Dataset entries
--

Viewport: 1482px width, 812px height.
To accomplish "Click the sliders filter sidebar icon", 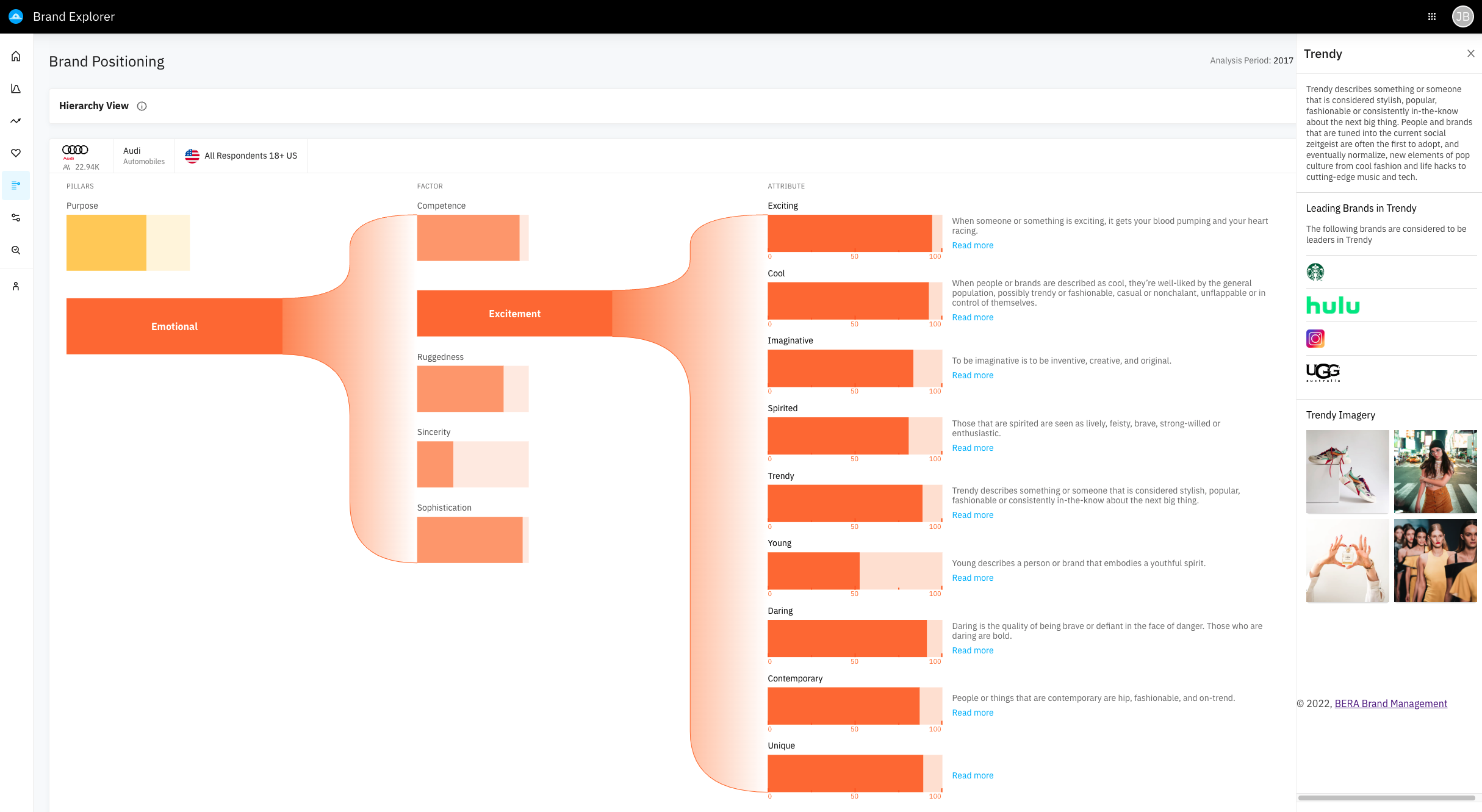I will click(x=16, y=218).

--

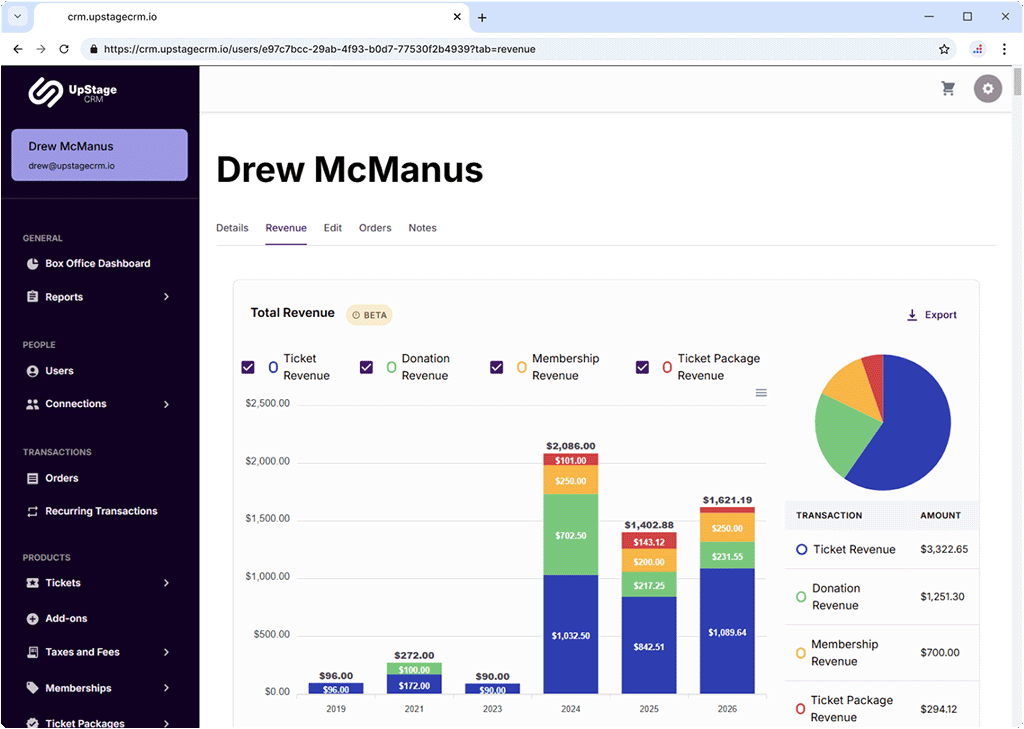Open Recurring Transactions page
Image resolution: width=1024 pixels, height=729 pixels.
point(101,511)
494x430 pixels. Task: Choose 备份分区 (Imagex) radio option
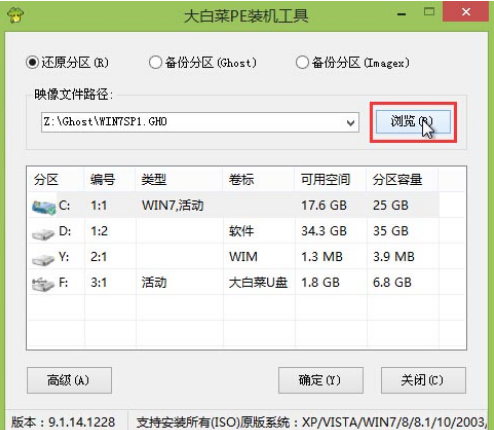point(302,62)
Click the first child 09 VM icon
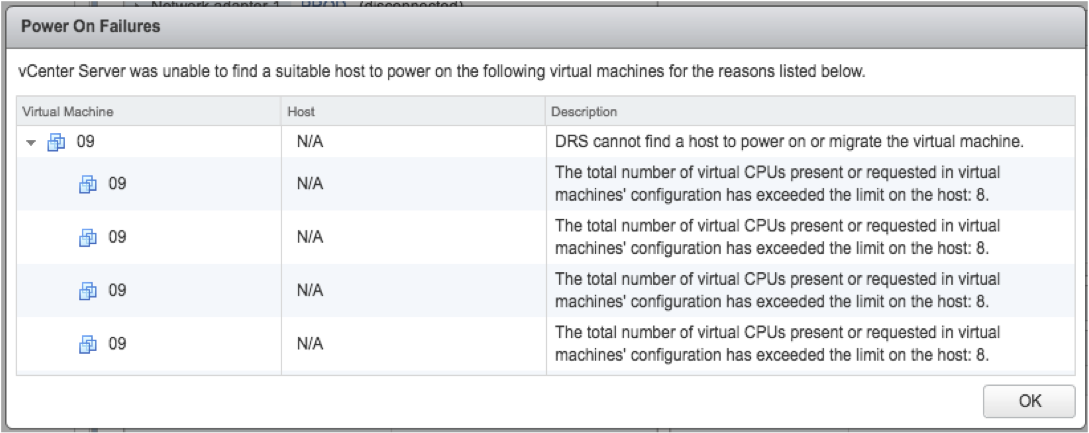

--

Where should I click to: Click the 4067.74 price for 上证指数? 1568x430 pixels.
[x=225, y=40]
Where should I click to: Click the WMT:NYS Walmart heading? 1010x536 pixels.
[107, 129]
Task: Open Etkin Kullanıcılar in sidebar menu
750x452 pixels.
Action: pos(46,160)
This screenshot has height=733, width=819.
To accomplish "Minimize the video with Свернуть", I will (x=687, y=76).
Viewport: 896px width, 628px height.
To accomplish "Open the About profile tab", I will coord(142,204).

--

Brief
Convert the lines between the one holding "This screenshot has height=733, width=819." and the one holding "I will coord(142,204).", inclusive, into a Markdown table with the columns Number and Line, numbering each line and leaving out any blank lines.

Response below
| Number | Line |
|---|---|
| 1 | This screenshot has height=733, width=819. |
| 2 | To accomplish "Minimize the video with Свернуть", I will (x=687, y=76). |
| 3 | Viewport: 896px width, 628px height. |
| 4 | To accomplish "Open the About profile tab", I will coord(142,204). |